Arthur flipped through the rest of the portfolio, his interest waning from minimal to zip. Bunch of hungry little tramps who’d push each other in front of a train for a line of their own in the end credits, especially as a character with a name instead of something like “Woman In Cab.”
Hell, they’d kill for “Woman In Cab,” too.
He closed the book and zipped it up, then slipped the two photos he’d selected into his project folder. Two appointments for Rose to set up, two distant, distant, distant possibilities for Goin’ West, and one less agent to deal with on the project. He stuck the portfolio in its mailer and started it on its way back to Jennifer Stein, the madam who had pulled this Kodacolor harem together and dropped it on his desk.
He fingered his lead-crystal ashtray, overflowing with Camel butts, then pulled a new cigarette from his pack and lit it. Somewhere halfway through the pack, Freddie Prinze’s agent blew Arthur off, followed by Jason Biggs’s and James van der Beek’s. Never mind Ashton Kutcher’s-it wasn’t worth the phone call. Not for a project that would get a five-week theatrical release, if that, on its way to video stores across the U.S. of A. James van der Beek was too big for this project, for God’s sake.
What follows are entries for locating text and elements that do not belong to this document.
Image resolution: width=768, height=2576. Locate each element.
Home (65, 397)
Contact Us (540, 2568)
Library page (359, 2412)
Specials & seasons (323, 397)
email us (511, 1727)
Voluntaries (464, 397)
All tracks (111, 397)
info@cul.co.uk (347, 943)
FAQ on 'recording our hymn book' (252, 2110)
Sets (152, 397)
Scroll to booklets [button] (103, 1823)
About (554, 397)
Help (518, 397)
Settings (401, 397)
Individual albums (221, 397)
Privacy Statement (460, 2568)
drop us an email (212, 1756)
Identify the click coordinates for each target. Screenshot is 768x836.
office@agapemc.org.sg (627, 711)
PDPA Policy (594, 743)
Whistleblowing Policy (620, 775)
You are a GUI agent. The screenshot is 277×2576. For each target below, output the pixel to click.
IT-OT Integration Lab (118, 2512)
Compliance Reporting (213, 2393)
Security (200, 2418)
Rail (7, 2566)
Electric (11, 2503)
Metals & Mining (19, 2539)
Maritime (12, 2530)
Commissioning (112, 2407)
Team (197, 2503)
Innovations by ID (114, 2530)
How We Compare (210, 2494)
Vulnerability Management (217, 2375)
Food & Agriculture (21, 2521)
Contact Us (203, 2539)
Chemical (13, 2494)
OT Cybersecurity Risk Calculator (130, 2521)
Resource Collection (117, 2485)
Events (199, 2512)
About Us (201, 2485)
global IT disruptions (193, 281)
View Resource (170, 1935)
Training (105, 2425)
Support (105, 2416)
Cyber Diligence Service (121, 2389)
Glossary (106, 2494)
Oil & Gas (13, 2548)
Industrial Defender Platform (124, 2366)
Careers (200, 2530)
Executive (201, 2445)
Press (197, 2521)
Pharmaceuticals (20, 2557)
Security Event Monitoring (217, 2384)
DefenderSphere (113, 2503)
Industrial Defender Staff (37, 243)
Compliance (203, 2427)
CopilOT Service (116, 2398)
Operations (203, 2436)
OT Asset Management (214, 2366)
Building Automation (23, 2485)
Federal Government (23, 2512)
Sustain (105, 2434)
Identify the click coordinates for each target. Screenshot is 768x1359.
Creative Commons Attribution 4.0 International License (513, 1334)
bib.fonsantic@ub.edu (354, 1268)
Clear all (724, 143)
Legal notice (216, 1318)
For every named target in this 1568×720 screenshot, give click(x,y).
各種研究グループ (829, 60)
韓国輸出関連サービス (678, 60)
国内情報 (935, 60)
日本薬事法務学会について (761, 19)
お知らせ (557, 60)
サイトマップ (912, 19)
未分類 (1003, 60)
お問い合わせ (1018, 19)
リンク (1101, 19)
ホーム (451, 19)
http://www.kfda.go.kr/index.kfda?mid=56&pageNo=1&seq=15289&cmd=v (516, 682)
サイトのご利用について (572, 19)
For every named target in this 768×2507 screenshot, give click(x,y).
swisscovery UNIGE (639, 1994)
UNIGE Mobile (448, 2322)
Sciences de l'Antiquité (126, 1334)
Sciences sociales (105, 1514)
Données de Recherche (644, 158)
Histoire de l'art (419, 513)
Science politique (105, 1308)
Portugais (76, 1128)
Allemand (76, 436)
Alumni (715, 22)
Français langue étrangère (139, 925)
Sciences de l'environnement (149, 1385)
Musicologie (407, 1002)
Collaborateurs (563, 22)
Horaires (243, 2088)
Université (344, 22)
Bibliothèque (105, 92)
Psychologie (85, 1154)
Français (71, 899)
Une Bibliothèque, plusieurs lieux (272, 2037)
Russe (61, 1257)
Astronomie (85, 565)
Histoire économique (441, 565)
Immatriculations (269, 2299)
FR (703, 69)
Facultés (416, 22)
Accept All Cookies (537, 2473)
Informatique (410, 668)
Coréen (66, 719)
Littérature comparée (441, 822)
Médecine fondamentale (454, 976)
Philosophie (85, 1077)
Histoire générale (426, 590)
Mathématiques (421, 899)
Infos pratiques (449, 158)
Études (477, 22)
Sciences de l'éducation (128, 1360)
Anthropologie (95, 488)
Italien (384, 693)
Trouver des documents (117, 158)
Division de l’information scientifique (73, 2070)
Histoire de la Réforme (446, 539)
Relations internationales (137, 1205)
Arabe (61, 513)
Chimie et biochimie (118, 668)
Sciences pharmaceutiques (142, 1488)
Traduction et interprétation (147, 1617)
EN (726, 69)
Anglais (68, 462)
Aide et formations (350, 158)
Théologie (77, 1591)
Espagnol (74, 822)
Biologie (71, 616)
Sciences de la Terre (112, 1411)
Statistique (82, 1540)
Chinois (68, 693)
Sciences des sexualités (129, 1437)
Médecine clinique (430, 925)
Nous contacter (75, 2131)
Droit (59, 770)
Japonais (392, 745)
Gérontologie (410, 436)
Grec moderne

Arthur ran his hand through his hair, permanently damp from a steady diet of Grecian Formula and Nexus, then slid the project file into its pendaflex folder and left it for Rose to file. The women would be easy to cast-no star or even B-lister needed. The male lead and his buddies, on the other hand, had to be names that meant something to teenage boys.
If all else failed, he’d go after Corey Dunn or Jon Farrell. William Fitch, their agent, owed Arthur favors that had major price tags hanging all over them. Shame to call them in for a dog like Goin’ West, though.